Stillness Does Not Equal Stagnation

By Eric Gerber

A crisis arises. After the dust clears, you receive status reports from members of your team and from a couple of experts that your team pulled in. It looks bad. There’s no immediate fix. All options seem problematic, and the group is far from consensus. You thank the group, cancel your remaining appointments for that day, and head for the woods, where you spend hours hiking in silence.

The first hour, you are mostly focused on calming down. You let the cortisol clear from your body and stop berating how bad the timing is and how this is going to mess up your quarter and maybe year.

The second hour, you let your mind drift. You focus on your breathing, then pick up the pace of your hiking. You release all constraints, from how long you will spend hiking to how fast you “have to” find a solution.

You reach an overlook, and sit for a while. Possibilities start to form in your mind.

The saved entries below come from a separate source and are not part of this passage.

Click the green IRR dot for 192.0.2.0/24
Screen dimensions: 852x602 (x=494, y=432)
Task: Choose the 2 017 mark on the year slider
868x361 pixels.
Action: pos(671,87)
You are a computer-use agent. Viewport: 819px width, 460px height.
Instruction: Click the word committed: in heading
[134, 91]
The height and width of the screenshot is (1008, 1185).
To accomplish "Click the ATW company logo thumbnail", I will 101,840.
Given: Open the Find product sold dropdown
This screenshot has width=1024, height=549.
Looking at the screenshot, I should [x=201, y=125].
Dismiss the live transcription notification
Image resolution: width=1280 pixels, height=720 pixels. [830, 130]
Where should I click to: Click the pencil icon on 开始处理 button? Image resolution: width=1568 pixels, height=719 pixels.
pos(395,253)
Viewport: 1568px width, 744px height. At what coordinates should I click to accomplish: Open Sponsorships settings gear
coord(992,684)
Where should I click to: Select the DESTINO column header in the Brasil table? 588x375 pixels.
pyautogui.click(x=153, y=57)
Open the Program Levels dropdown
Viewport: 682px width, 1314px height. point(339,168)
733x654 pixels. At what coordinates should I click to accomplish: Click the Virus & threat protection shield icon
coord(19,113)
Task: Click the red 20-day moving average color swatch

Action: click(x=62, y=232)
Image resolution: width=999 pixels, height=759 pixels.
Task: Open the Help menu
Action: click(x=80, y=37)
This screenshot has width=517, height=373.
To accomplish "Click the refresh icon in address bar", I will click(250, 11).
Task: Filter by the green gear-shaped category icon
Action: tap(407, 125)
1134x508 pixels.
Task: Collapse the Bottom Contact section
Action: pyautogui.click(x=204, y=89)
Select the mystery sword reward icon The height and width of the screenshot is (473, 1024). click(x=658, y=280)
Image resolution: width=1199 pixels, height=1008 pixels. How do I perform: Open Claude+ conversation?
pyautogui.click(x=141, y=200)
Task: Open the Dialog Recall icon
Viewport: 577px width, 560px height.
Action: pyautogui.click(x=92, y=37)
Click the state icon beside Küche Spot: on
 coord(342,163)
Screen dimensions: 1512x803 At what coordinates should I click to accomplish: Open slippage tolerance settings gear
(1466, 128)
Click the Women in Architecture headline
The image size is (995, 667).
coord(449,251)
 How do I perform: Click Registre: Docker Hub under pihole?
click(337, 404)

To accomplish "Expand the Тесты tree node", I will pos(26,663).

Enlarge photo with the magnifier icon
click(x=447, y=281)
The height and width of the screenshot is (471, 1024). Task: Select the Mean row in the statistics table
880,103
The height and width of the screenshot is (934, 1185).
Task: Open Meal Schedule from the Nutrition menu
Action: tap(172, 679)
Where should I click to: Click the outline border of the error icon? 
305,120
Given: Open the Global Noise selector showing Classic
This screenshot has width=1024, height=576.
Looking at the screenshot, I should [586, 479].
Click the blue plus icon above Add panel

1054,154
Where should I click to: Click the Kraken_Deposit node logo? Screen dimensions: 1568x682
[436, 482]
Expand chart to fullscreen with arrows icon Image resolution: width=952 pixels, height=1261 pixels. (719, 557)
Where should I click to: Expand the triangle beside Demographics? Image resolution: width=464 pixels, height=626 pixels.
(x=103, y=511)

You think of a few non-obvious people you might call, who each have very different skills and perspectives than anyone on your team.

You get up and start hiking back. You are getting excited, and you are suddenly in the zone, physically as well as mentally. This isn’t a disaster, you realize. It might even be an opportunity to accelerate big changes that you’ve long known would be necessary.

***

In many corners of American society, stillness is underrated. “Do something!” people urge. “Act now!”

But, as we all know in our calmer moments, running in the wrong direction is counter productive. So is spending time and money on the wrong solution. As is letting stress run rampant, because your body will keep kicking you harder and harder (or start failing) until it gets your attention.